Wie ein kleines, mageres Fellbündel hockte er vor ihr auf dem Steinfußboden und verfolgte jede ihrer Bewegungen. In dem Blick seiner braunen Augen stand keine Panik. Eher war es Neugierde und so etwas wie blindes Vertrauen, das sie seltsam berührte. Der Kommissar flüsterte ihr zu: „Der Wilde hat keinerlei Erfahrung mit Menschen. Es sieht wahrscheinlich zum ersten Mal eine Frau. Sie beeindrucken ihn, Jungfer.“ Seine Worte schmeichelten ihr. Gleichzeitig spürte sie, dass der Knabe in seiner Hilflosigkeit nach etwas suchte, woran er sich orientieren konnte, dass er am Ende seiner Kräfte war und Hilfe bei ihr suchte.
Wie gern hätte sie die Hände nach ihm ausgestreckt und ihn von diesem traurigen Ort weggeführt. Doch ein schmerzlicher Stich in der Bisswunde erinnerte sie daran, es nicht zu tun. Stattdessen hegte sie die Hoffnung, dass er sie verstehen möge, obwohl sie einsah, dass ein Bad für ihn wichtiger war, ebenso ein Bett und etwas zu essen. Leise redete sie zu ihm: „Gib deinen Widerstand auf, Peter. Dir wird nichts geschehen, solange ich bei dir bin. Ich verspreche dir, dich zu beschützen.“
Die Männer waren inzwischen nicht untätig gewesen und hatten die Ablenkung genutzt, um rasch einen Holzbottich über seinen Kopf zu stülpen. Die Antwort war Geschrei und Gepolter, und Grete wurde unsanft zur Seite gestoßen. Die strampelnde Kreatur wurde an Armen und Beinen unter dem Bottich hervor gezerrt und kopfüber in die mit Wasser gefüllte Wanne getaucht. Der Knabe gurgelte und spuckte. Doch all seine Abwehr half ihm nun nichts mehr. Mit vereinten Kräften wurde er solange unter Wasser gehalten, bis er aufgab und unter den kräftigen Händen ganz ruhig in dem Zuber zum Sitzen kam.
„Habe ich gerade ‚Peter‘ gehört?
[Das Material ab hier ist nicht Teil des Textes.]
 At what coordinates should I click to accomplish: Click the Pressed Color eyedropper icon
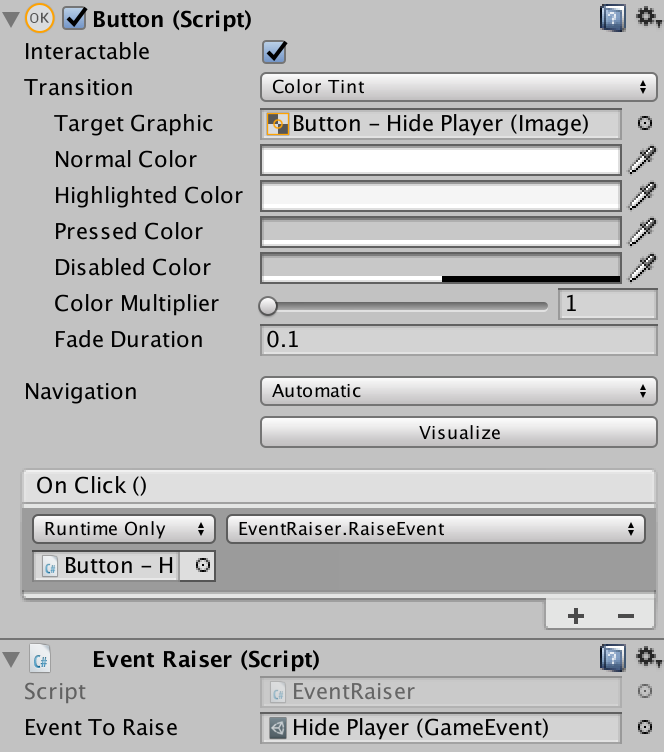pyautogui.click(x=642, y=232)
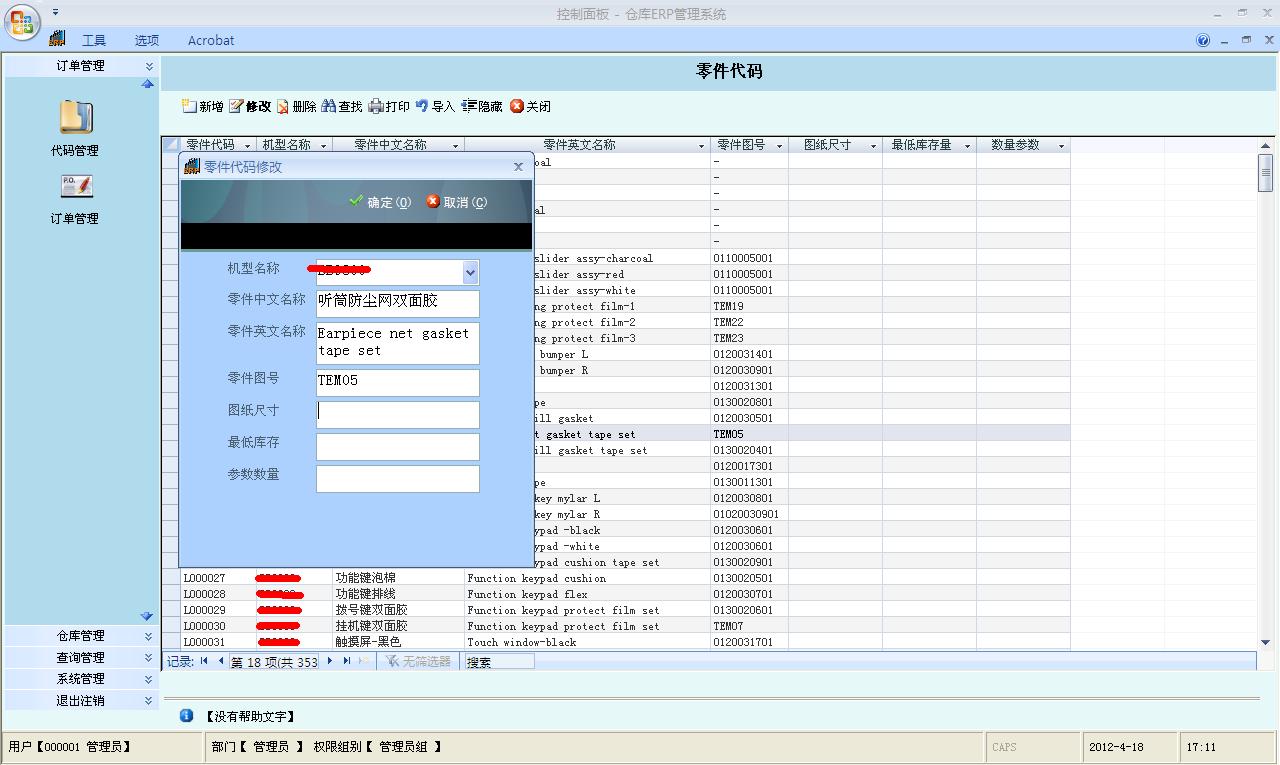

Hat das Kind einen Namen oder hat Sie ihm diesen gerade gegeben, Jungfer?“, vernahm Grete wie versteinert den Bürgermeister in ihrem Rücken.
„Ja, Euer Ehren. Ich habe ihm den Namen gegeben. Mein kleiner Hund fiel mir ein, der Pepe hieß“, antwortete sie, noch verwirrt über die brutalen Maßnahmen.
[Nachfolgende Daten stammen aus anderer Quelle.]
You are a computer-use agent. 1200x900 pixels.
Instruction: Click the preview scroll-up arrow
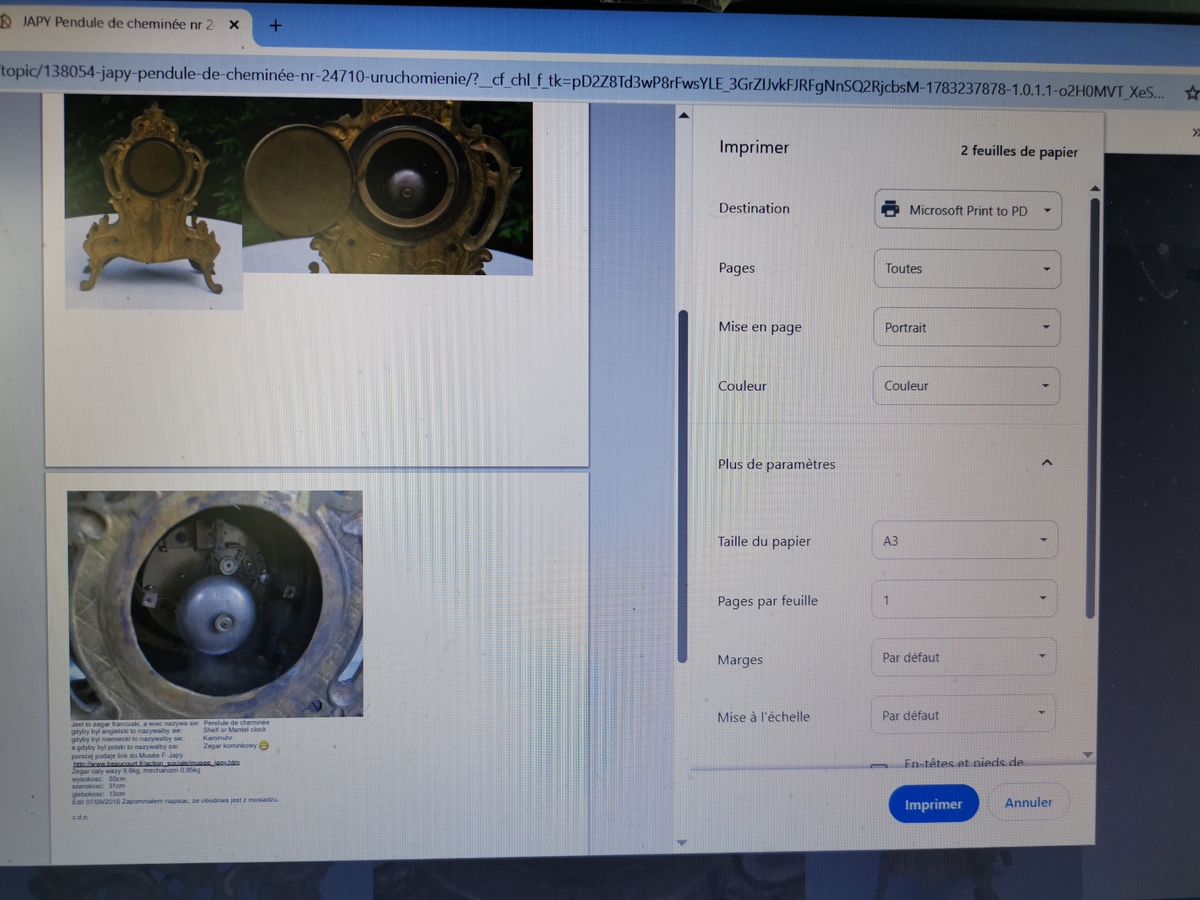click(684, 115)
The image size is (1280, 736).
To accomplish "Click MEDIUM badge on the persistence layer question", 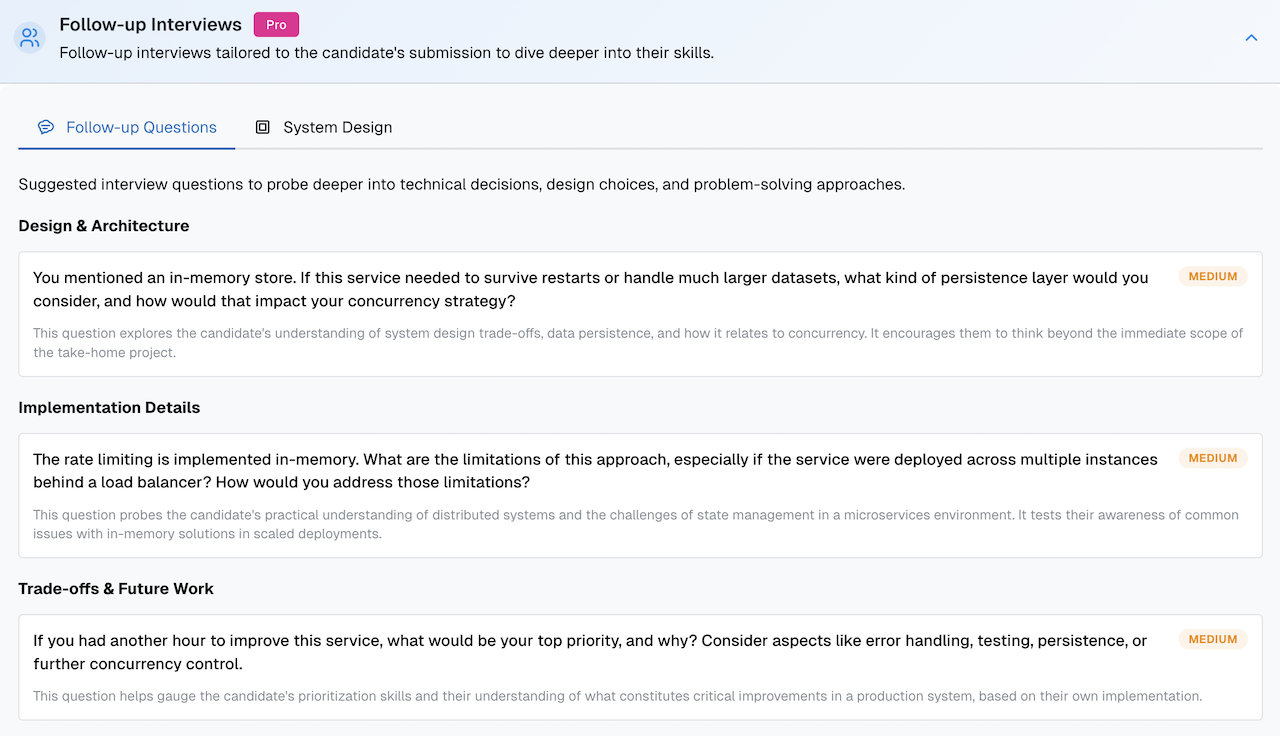I will 1213,277.
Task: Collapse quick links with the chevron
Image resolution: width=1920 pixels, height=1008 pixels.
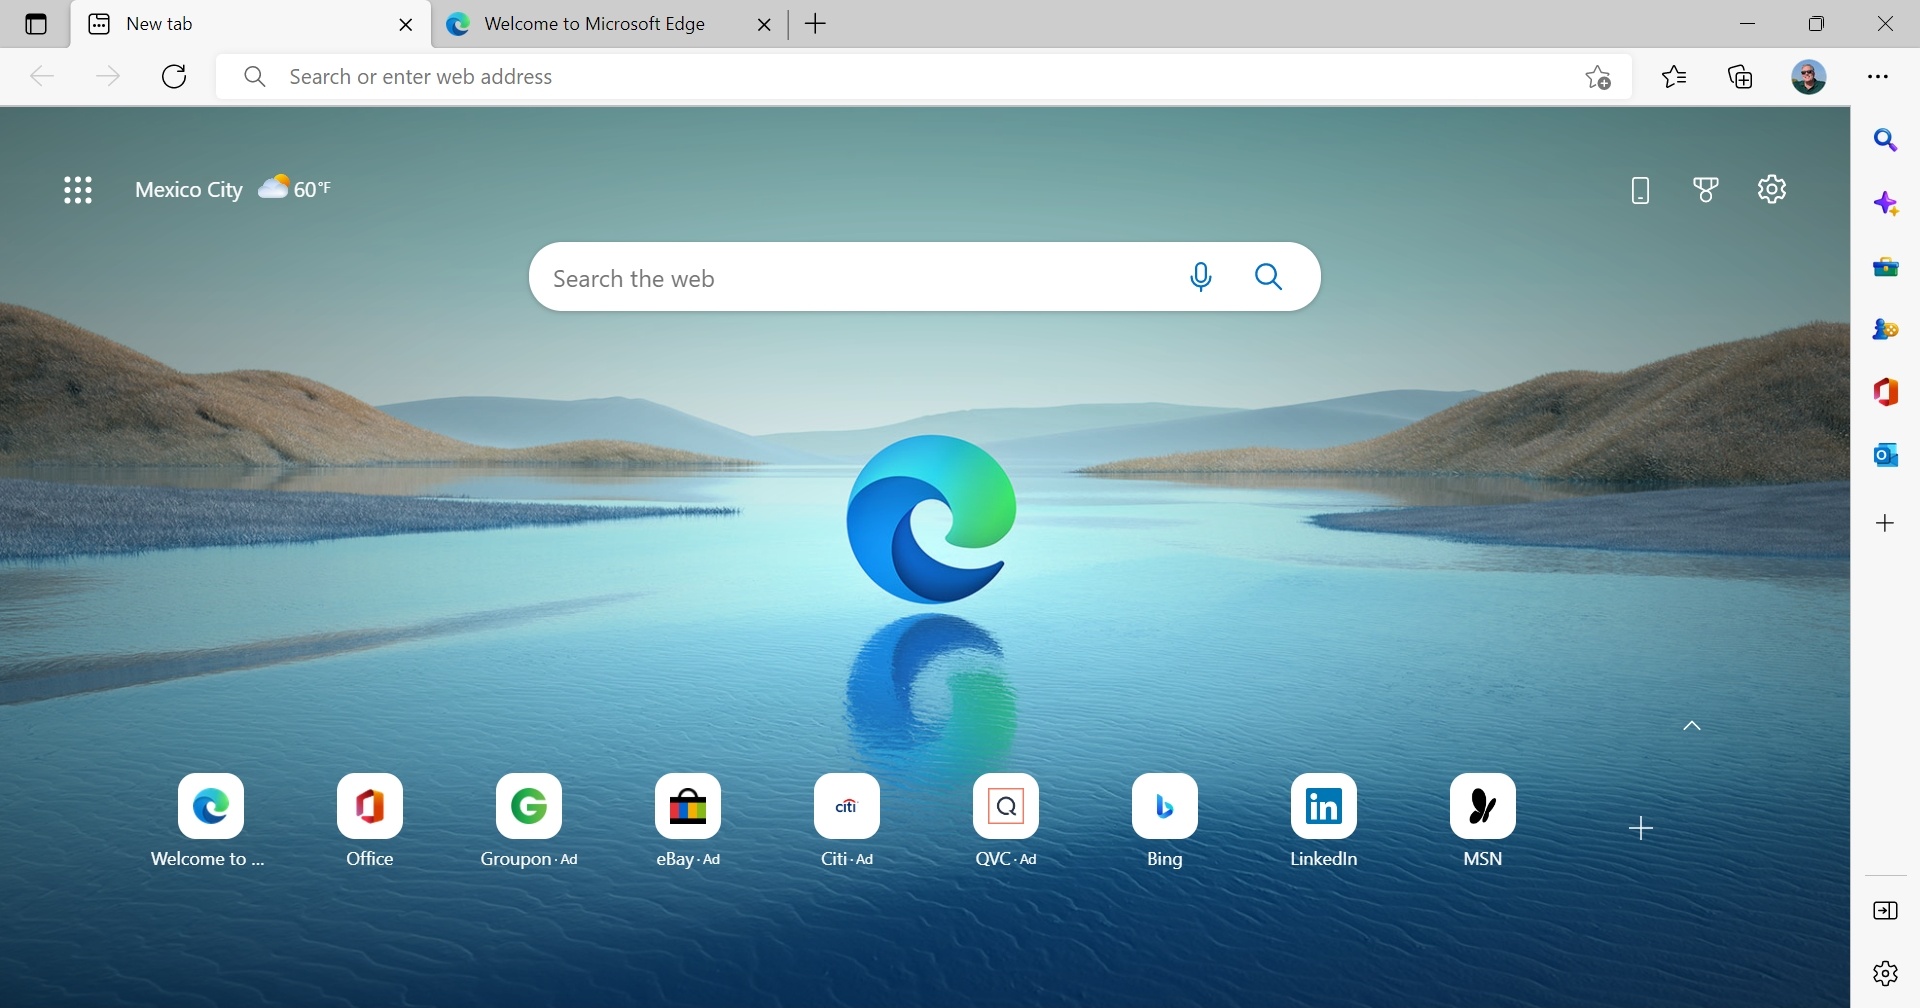Action: coord(1692,726)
„Hat Sie ihn noch, Jungfer?“
„Nein, Euer Ehren. Er ist an Altersschwäche gestorben“, log sie und schlug demütig die Augen nieder, als sie den warnenden Blick des Vaters bemerkte.
„Dann hat Sie ihn jetzt wieder, Ihren Pepe. Peter ist ein guter Name. Sie hat großen Einfluss auf ihn. Möge Sie mithelfen, dass aus ‚Peter‘ ein menschliches Wesen werde und später einmal ein wohlerzogener junger Mann. Ich stelle ihm eine Leibrente zur Verfügung, die zunächst alle seine Kosten decken wird. Dafür wird er hier im Spital gut versorgt“, entschied er mit einem wohlwollenden Blick auf Grete und einem entsprechenden in Müllers Richtung, während er noch ganz außer Atem seine Perücke zurechtrückte.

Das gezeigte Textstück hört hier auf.